▶ **Exercise instructions**
Search the data below for the string "computer". Extract every line that contains it.
___
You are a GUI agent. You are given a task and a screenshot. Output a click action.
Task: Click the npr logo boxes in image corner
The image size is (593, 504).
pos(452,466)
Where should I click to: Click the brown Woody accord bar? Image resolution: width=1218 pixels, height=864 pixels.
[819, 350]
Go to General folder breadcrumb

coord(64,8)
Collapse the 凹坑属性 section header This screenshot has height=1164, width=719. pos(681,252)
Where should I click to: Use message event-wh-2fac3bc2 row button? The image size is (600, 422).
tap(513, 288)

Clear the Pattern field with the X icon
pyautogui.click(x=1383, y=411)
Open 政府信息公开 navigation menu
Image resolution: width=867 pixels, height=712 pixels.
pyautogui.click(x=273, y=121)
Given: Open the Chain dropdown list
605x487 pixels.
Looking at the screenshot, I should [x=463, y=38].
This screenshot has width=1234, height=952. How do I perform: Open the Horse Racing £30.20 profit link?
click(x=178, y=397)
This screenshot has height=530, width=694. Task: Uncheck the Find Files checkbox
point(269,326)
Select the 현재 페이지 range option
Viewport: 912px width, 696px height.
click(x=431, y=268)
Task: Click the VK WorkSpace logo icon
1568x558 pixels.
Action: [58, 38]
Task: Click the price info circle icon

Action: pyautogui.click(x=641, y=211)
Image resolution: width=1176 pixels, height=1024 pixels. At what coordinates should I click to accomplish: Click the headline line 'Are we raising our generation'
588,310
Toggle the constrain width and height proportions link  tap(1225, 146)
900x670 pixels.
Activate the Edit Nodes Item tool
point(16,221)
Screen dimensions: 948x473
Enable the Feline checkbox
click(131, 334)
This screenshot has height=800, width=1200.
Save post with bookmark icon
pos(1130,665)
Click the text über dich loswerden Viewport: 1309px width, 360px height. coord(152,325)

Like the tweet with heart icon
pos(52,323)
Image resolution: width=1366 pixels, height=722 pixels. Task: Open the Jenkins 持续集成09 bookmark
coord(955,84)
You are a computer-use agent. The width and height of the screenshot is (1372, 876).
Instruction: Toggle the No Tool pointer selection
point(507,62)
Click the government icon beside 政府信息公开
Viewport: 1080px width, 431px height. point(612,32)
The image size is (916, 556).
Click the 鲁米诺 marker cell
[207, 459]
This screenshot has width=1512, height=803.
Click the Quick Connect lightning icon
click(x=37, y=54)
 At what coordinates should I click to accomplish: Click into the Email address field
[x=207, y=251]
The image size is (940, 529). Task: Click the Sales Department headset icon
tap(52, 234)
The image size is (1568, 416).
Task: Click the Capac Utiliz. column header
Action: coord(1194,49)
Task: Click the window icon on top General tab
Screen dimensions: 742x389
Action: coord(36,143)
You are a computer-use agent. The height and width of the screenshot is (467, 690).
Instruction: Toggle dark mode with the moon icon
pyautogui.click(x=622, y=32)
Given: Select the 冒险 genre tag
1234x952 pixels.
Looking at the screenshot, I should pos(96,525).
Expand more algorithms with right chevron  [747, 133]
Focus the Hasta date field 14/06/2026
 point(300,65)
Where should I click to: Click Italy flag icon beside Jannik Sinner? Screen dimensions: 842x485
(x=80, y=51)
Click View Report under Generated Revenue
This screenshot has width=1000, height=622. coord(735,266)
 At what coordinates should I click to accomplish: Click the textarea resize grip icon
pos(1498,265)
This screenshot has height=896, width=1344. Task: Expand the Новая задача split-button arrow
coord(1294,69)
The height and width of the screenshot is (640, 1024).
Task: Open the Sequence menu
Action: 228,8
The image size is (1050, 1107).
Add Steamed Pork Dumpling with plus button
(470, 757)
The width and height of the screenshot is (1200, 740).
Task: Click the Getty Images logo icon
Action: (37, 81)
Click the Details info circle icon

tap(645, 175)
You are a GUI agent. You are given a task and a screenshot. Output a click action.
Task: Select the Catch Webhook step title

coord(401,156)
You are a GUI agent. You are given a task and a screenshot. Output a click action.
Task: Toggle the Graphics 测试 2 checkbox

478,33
___
▶ **Solution to this task**
You are a computer-use agent. The width and height of the screenshot is (1372, 876).
You are a computer-use agent. The height and width of the screenshot is (467, 690).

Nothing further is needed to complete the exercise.